Quel est ton processus de création?
Généralement j’essaye d’abord de trouver un sujet puis la manière dont je veux le traiter. Je me laisse transporter par mes influences, ce que je vois autour de moi, puis l’idée prend forme dans ma tête. Je dessine énormément de croquis de personnages, j’en ai des milliers. Donc lorsque je sais vers quoi je veux tendre, je me mets à fouiller dans mes croquis à la recherche du personnage parfait. C’est comme une sorte de casting. J’étudie les meilleurs pour en choisir un qui fera office de base. Puis je redessine les courbures, j’habille mon personnage et le met en situation. Ensuite je passe à la couleur ce qui est le moins évident.
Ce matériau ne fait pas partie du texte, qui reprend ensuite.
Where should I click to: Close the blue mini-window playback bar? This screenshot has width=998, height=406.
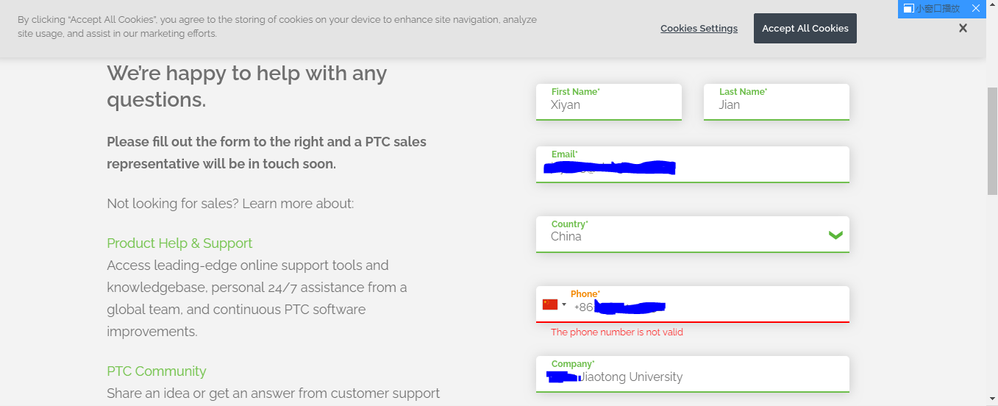point(975,8)
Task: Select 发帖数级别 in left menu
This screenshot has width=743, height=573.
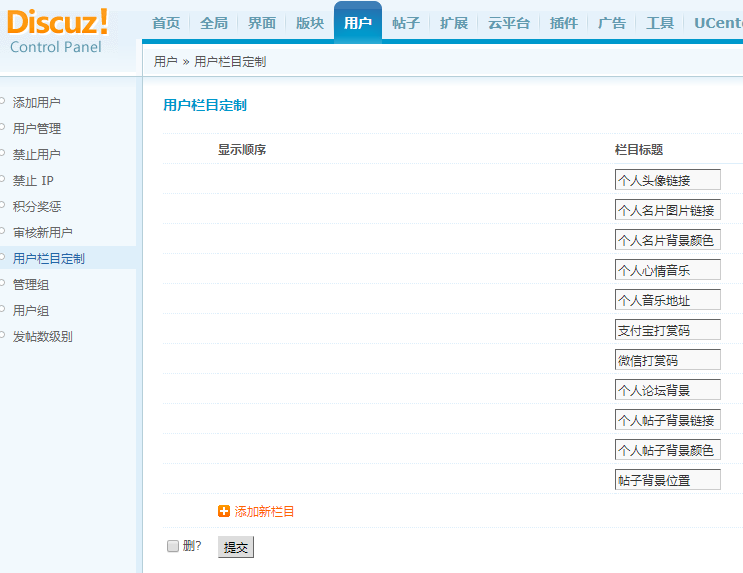Action: [x=43, y=336]
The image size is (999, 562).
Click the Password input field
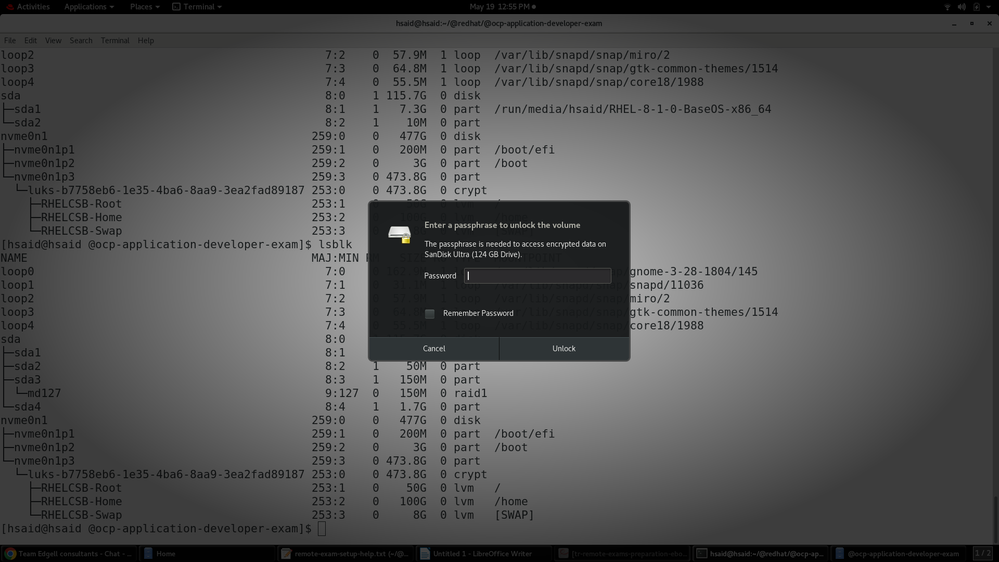click(x=537, y=276)
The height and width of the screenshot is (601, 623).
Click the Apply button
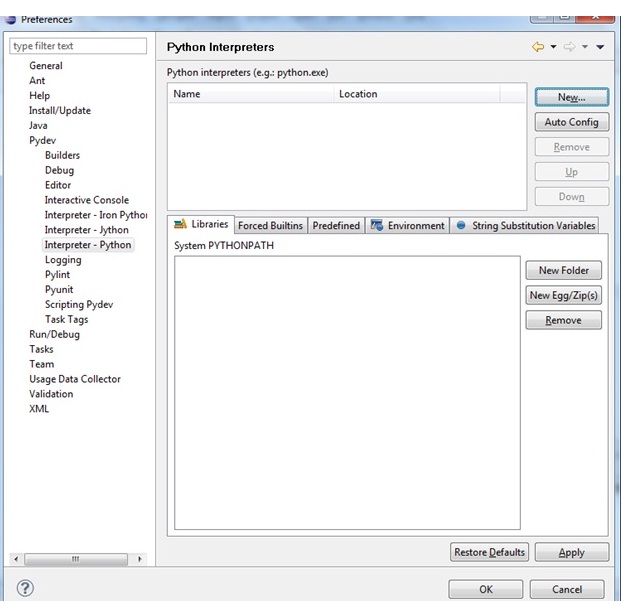pyautogui.click(x=571, y=552)
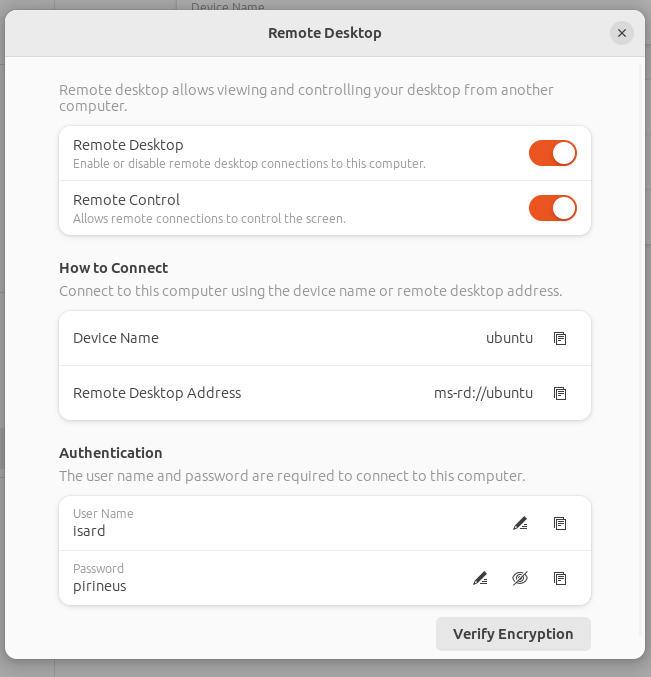
Task: Click the Remote Control option row label
Action: [x=126, y=200]
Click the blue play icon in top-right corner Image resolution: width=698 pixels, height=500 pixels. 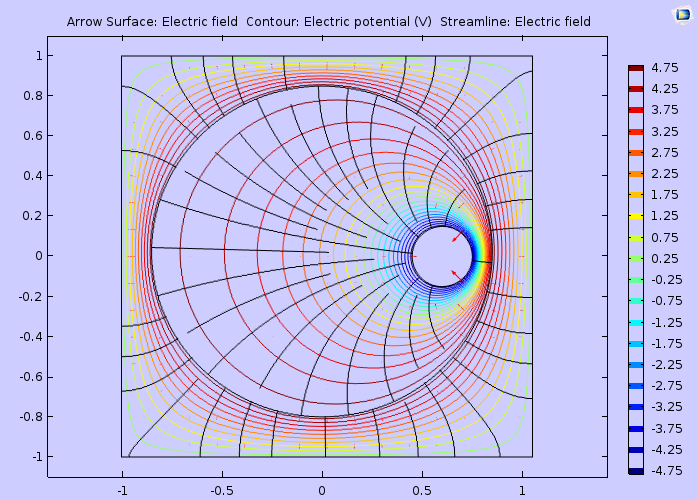tap(681, 13)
Un peintre doit-il constamment se réinventer pour toi?  
Je pense qu’il faut avant tout pouvoir se renouveler soi-même pour pouvoir continuer. L’art peut se démoder ! Rien n’est jamais acquis, il faut toujours faire ses preuves dans ce milieu. Nous sommes des créatifs, alors notre rôle est de créer. Il faut se renouveler tout en gardant son identité, chercher à aller plus loin, repousser ses propres limites. Il y a quelques temps je n’arrivais pas à mettre mes personnages dans un cadre extérieur. Il fallait toujours que je les place à l’intérieur, enfermé. Mais je me suis forcé à les faire sortir, car beaucoup de sujets se prêtent à l’extérieur !

Notamment l’un de tes derniers comme la fée des glaces sur son orque.
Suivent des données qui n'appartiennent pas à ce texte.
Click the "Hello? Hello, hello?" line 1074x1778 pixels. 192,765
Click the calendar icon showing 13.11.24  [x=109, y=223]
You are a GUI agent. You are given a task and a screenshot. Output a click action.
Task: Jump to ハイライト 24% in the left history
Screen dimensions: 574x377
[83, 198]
Oui c’était d’ailleurs ma carte de voeux 2017. J’ai pas mal réfléchi au discours que je voulais tenir. Je voulais une reine qui passent au dessus de nos maisons et qui s’envolent. C’est l’une de mes dernières toiles et cela m’a donné envie de la décliner selon les saisons. La prochaine sera sûrement la Reine du Pollen, donc associée au printemps et chevauchera un crocodile. J’ai déjà pas mal d’idées et j’ai déjà passé mon casting donc j’en suis à ma dernière étape : la couleur.

Où pourra-t-on découvrir ton travail prochainement?
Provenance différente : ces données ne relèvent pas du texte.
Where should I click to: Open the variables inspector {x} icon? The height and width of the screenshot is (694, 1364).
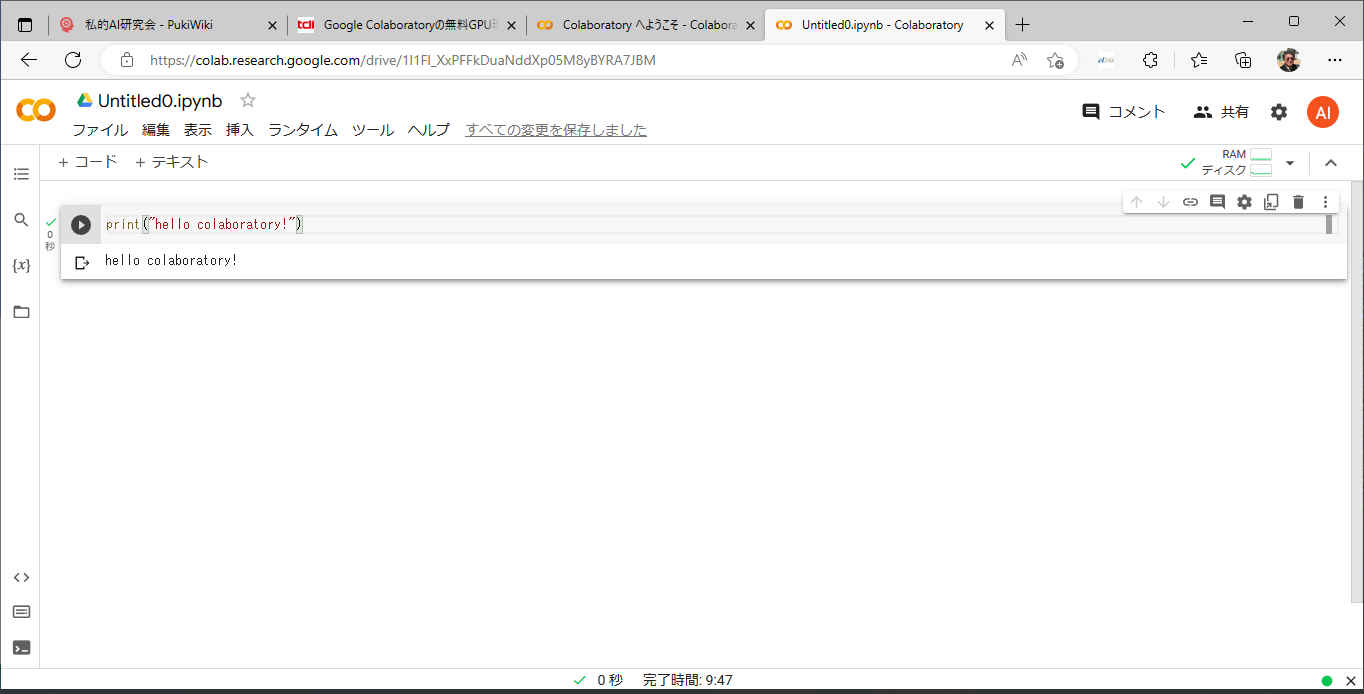[21, 266]
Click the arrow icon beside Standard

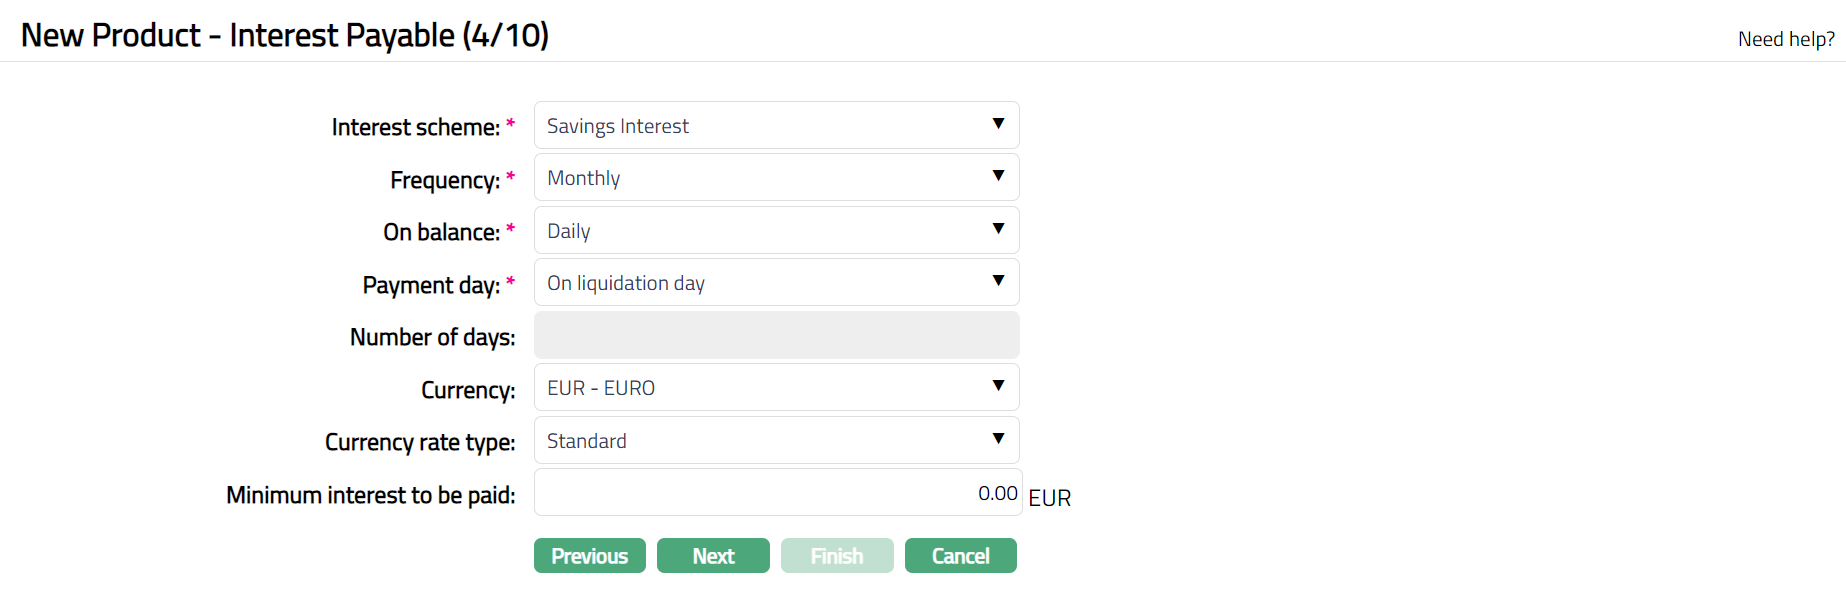[x=998, y=439]
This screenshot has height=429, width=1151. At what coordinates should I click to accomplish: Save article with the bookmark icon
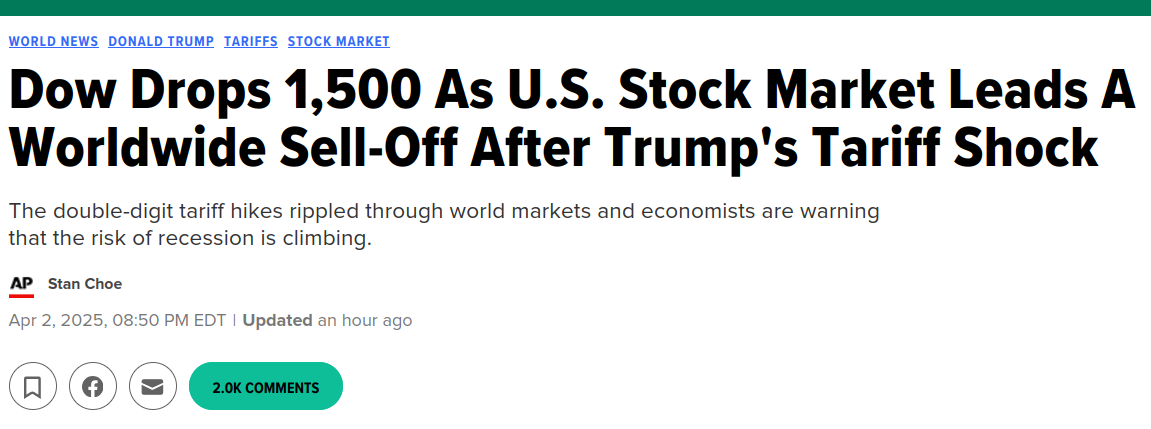(32, 387)
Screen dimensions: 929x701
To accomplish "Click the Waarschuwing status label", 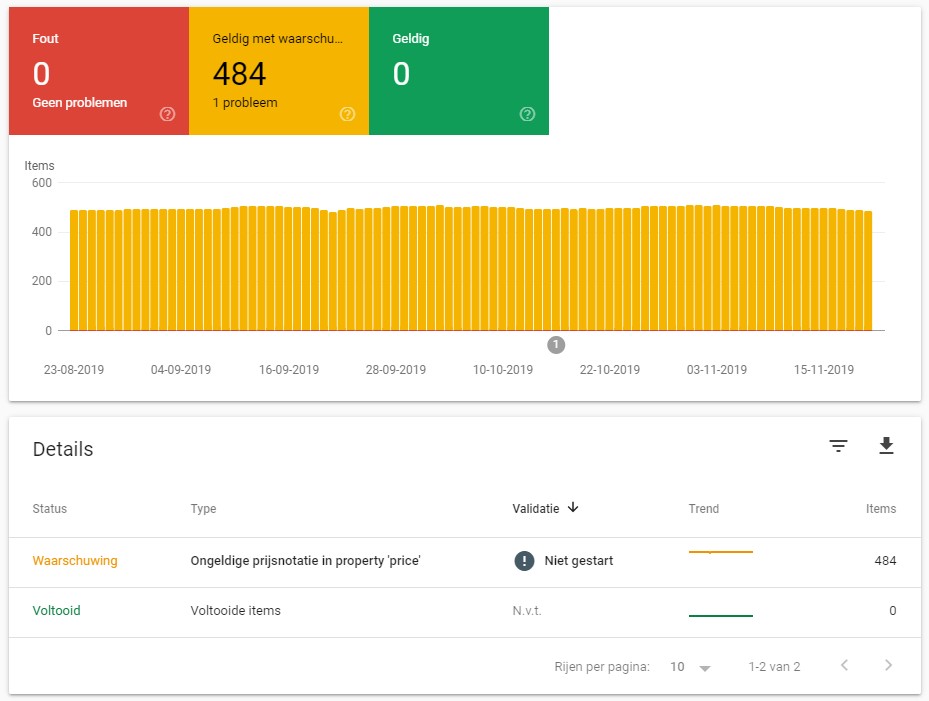I will click(74, 561).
J’ouvre mon atelier en juin prochain pendant un week-end pour pouvoir présenter mes nouvelles oeuvres et pouvoir dialoguer avec mon public. Les rencontres sont toujours très riches donc je fais ça chaque année.

Que peux-ton te souhaiter pour 2017?
De garder l’esprit vif ! De continuer à avoir des idées et que la flamme créative ne s’éteigne jamais.